El acuerdo compromete a Estados Unidos a proporcionar componentes y materiales valorados en treinta mil millones de pesetas para su utilización en el acelerador, así como cuarenta mil millones que se destinarán a equipos de los grandes detectores ?Atlas? y ?CMS? del Large Hadron Collider. Estas cifras mastodónicas permitirán que alrededor de cuatro mil científicos e ingenieros, procedentes de cuarenta y cinco países, entre ellos España, trabajen en el desarrollo de esos gigantes detectores.

La participación norteamericana, en su conjunto supone un 10 por ciento del coste total del LHC que será construido dentro del túnel del acelerador LEP, que cruza bajo el suelo las fronteras de Francia y Suiza. En esta máquina, equipos de radiofrecuencia acelerarán dos haces de protones hasta alcanzar una velocidad próxima a la de la luz.

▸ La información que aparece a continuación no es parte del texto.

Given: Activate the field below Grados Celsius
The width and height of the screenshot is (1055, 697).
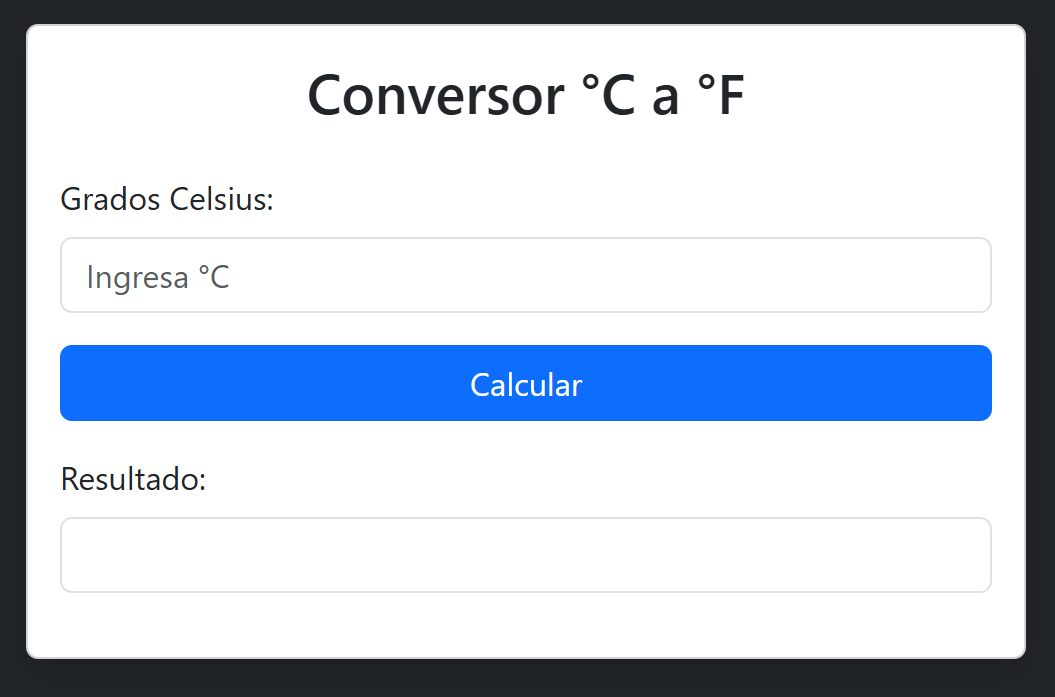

Asimismo, potentes imanes superconductores guiarán estos haces hasta los puntos deseados de colisión. La energía liberada por el choque tendrá unas magnitudes mastodónticas, y los científicos calculan que serán siete veces superiores al del acelerador de mayor energía que funciona en la actualidad, el ?Tevatron?, instalado en el Fermilab de Chicago. Los detectores de cinco pisos de altura cada uno y con un peso de varios miles de toneladas, registrarán las lluvias de partículas subatómicas producidas por las colisiones de protones, que se producirán a un ritmo de mil millones por segundo. Más tarde los investigadores utilizarán complejos ordenadores para estudiar las colisiones más interesantes.

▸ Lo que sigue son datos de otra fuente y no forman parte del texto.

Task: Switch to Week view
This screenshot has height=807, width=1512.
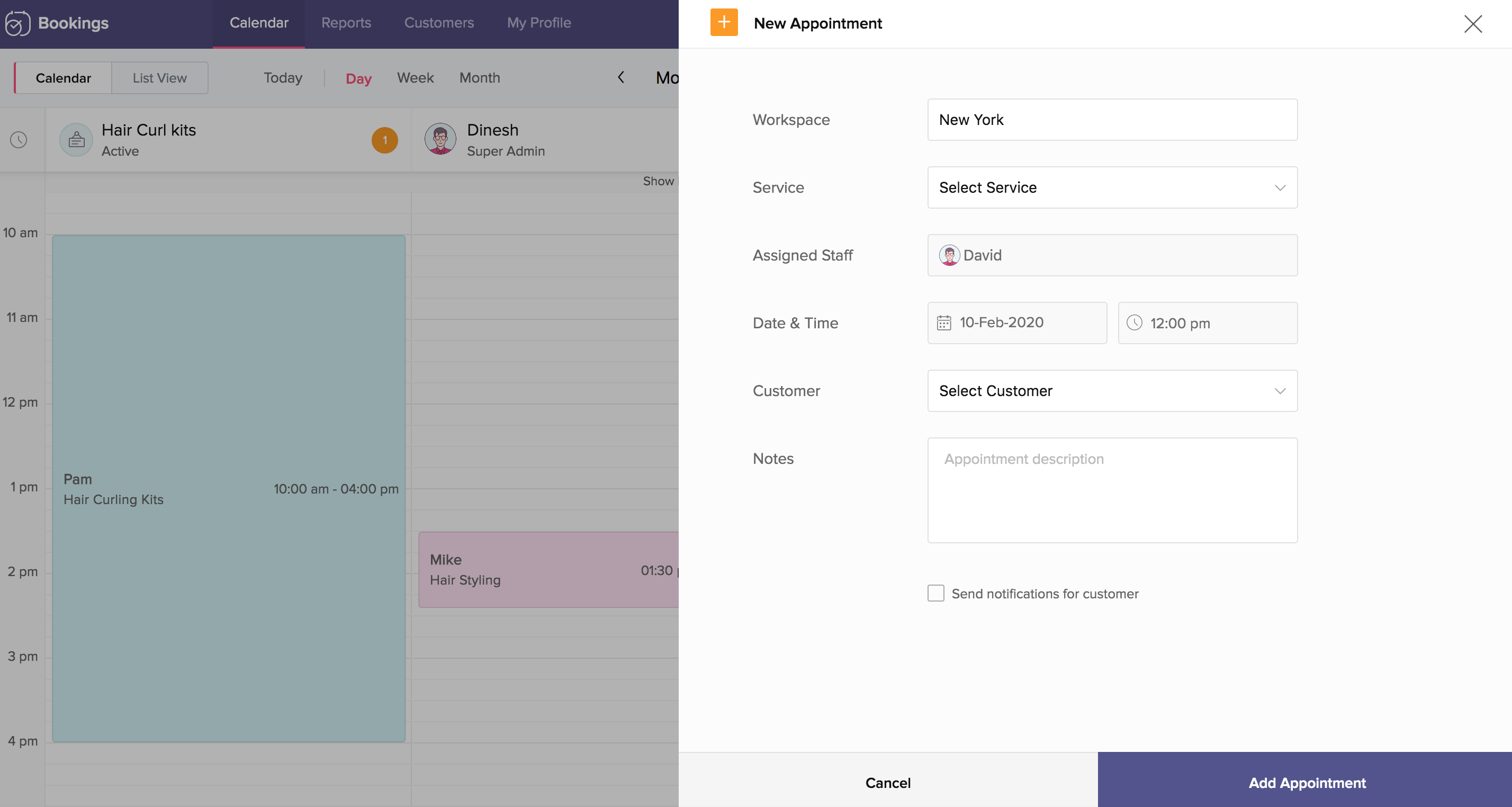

Una de las partículas que los físicos esperan detectar es el bosón de Higgs, considerado por muchos teóricos como la ?piedra de Rosetta? que explicaría el origen de la masa. En la actualidad la mayoría de los físicos teóricos creen que las partículas fundamentales de la materia adquieren sus respectivas masas al interactuar en un campo de fuerza, llamado campo de Higgs. El hallazgo futuro de una partícula o partículas asociadas, el bosón o bosones de Higgs, constituiría la evidencia fundamental de que este campo existe realmente. Sin embargo, los actuales colisionadores no han encontrado signos de que exista, pero los cálculos basados en el modelo estándar que agrupa los conocimientos sobre las partículas y fuerzas de la materia indican que ese huidizo componente fundamental aparecerá cuando se logren alcanzar energías como las que obtendrán el Large Hadron Collider (16TeV). Para alcanzar este objetivo, los físicos son conscientes de que deberán superar una serie de desafíos tecnológicos en campos tan dispares como la superconductividad, criogenia, electrónica de alta velocidad, ciencia de los materiales y la supercomputación. Nadie duda que el LHC es un proyecto que proporcionará tecnologías que tendrán aplicación en el mundo de la informática de altas prestaciones, como en su momento consiguió el acelerador LEP del Laboratorio Europeo de Física de Partículas para una serie de disciplinas, como la medicina.